■ **Set of tasks**
[1] In the blog comments, what does the commenter who laughed out loud say red hair is?
[2] In the blog comments, switch "shark" to "alligator" and give the passage from "6. Just let" to "Jude said..." again with that change.
[3] Resume the blog comments with the next comment after "Jude said..."

■ **Excerpted text**

** Begin **

6. I totally get your analogy! People are listening, I promise!
7. See...tell them whether they hear or not. :)
8. haha don't you just love that voice recorder?! My kids come up with the funniest stuff. It does kind of grate on my nerves when they repeat it over and over and over!
9. I seriously laughed out loud at the red hair is a warning to others. It's so true, isn't it?!
10. LOVE! you guys are so cute!

Brown English Muffin said...

2. No it's NOT just his!
5. Ooooh you have the same issues that I's so hard to control it as well.
6. Just let the darn shark get them after you've told them 3 times!! Once that legs gone they'll understand.
7. I can't believe in any world that people think you're crazy about this food thing? What is there to NOT get?

Jude said...

** End **

■ **Stored data**
** Begin **

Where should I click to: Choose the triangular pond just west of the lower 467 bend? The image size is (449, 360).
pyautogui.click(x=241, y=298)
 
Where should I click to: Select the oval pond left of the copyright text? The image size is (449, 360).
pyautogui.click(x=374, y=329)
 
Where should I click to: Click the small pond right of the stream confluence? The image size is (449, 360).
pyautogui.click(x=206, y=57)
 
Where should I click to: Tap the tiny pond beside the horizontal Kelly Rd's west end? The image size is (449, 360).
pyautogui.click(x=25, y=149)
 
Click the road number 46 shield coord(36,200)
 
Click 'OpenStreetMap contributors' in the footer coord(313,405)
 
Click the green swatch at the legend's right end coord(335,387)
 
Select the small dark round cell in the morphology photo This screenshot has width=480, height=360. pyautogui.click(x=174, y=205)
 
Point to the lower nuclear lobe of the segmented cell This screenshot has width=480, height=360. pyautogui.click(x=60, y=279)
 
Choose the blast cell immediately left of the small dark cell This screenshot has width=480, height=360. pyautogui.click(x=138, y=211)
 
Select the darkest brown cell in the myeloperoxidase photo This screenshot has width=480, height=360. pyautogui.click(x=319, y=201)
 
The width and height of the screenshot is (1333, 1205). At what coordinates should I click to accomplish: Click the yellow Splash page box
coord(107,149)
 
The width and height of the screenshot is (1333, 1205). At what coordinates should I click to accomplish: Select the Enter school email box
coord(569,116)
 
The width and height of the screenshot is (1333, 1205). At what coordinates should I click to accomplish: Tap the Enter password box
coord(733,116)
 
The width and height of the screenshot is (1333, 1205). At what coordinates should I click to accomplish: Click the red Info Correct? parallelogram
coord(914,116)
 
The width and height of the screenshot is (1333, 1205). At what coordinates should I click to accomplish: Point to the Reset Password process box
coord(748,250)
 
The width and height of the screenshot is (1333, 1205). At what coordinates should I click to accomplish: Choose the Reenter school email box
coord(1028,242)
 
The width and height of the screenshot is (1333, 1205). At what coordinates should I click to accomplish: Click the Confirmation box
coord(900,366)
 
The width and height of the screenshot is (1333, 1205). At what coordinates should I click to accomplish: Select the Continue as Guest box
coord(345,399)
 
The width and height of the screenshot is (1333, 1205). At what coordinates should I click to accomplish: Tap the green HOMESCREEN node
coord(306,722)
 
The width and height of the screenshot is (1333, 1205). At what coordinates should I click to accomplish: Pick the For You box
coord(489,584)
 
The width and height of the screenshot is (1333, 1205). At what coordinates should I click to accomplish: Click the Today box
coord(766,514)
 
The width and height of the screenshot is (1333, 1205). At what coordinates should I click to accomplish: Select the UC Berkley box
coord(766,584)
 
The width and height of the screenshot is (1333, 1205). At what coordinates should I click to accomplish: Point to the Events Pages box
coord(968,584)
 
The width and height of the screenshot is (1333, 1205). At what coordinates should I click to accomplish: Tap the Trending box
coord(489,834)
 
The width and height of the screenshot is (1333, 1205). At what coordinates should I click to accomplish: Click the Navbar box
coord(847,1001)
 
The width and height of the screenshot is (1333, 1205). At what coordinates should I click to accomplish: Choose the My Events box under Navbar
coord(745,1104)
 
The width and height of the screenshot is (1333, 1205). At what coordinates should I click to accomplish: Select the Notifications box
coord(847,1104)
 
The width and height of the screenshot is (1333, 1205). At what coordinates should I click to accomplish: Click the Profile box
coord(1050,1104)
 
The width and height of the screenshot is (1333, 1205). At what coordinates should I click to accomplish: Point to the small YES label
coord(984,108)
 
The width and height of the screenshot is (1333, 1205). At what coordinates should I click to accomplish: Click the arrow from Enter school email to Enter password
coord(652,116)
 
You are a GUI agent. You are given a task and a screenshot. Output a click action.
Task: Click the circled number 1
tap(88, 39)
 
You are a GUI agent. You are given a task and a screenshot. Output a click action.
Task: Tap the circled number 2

** End **

■ **Responses in order**
[1] A warning to others.

[2]
6. Just let the darn alligator get them after you've told them 3 times!! Once that legs gone they'll understand.
7. I can't believe in any world that people think you're crazy about this food thing? What is there to NOT get?

Jude said...

[3]
i am surprised someone thought you unhappy?? I would describe you as "happy go lucky" even. but then, i have heard people call me cheerful and micah and I both chuckle!
I had a total mommy mean melt down when one of the boys turned off the oven timer and made me miss my ebay auction for an ever coveted, and local pick up, typewriter. it was blue. it went for $11.56. yep, and now you are thinking my anger was understandable right? and that folks, is why you and I are friends. (even if I keep eating 100 calorie packs of baked cheetos. shark! hahahahahaha!!!!)